No Bayes?

310 views
Skip to first unread message

marc perkel

unread,
Dec 14, 2015, 1:55:01 PM12/14/15
to rspamd
I'm new to rsyncd - I'm getting this.

rspamd_mmaped_file_open: cannot stat file /var/lib/rspamd/bayes.spam, error No such file or directory, 2

Also - different topic. Ever think of using redis to stare bayes?

Andrew Lewis

unread,
Dec 14, 2015, 2:12:22 PM12/14/15
to rsp...@googlegroups.com
Hi Marc,

> I'm new to rsyncd - I'm getting this.
> rspamd_mmaped_file_open: cannot stat file /var/lib/rspamd/bayes.spam, error
> No such file or directory, 2

That's expected - the files will be created on training. You could use
the stock statistics as a starting point:
https://rspamd.com/doc/quickstart.html#pre-built-statistics

> Also - different topic. Ever think of using redis to stare bayes?

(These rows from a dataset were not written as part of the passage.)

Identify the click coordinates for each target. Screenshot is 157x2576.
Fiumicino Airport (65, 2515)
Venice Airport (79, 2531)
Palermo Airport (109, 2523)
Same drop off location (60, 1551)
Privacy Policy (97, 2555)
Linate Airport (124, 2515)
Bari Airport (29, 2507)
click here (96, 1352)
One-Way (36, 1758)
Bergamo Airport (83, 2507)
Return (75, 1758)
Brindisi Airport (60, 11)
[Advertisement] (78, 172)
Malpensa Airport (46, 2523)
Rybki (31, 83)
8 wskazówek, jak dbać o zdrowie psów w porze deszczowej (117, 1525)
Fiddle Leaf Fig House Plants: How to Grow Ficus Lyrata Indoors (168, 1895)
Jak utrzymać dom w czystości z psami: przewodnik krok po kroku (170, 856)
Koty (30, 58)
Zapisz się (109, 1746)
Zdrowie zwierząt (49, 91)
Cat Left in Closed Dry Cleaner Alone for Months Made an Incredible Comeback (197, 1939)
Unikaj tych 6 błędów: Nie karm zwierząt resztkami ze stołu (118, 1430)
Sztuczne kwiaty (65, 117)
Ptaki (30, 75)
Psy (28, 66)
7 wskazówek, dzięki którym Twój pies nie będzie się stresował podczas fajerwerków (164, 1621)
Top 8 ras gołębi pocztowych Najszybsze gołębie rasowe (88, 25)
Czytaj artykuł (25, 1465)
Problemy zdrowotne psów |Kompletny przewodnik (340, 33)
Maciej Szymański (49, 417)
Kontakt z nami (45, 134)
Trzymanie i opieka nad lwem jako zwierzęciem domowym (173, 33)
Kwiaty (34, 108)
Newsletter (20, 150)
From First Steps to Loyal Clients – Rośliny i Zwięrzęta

It was considered but seems unlikely to be worked on. Current
statistics implementation supports multiple backends but probably
doesn't lend itself particularly well towards using simple KV storage.

Best,
-AL.

Vsevolod Stakhov

unread,
Dec 14, 2015, 3:44:26 PM12/14/15
to marc perkel, rspamd
On 14/12/2015 18:55, marc perkel wrote:
> I'm new to rsyncd - I'm getting this.
>
> rspamd_mmaped_file_open: cannot stat file /var/lib/rspamd/bayes.spam,
> error No such file or directory, 2

That shouldn't happen with the default configuration on 1.0+

> Also - different topic. Ever think of using redis to stare bayes?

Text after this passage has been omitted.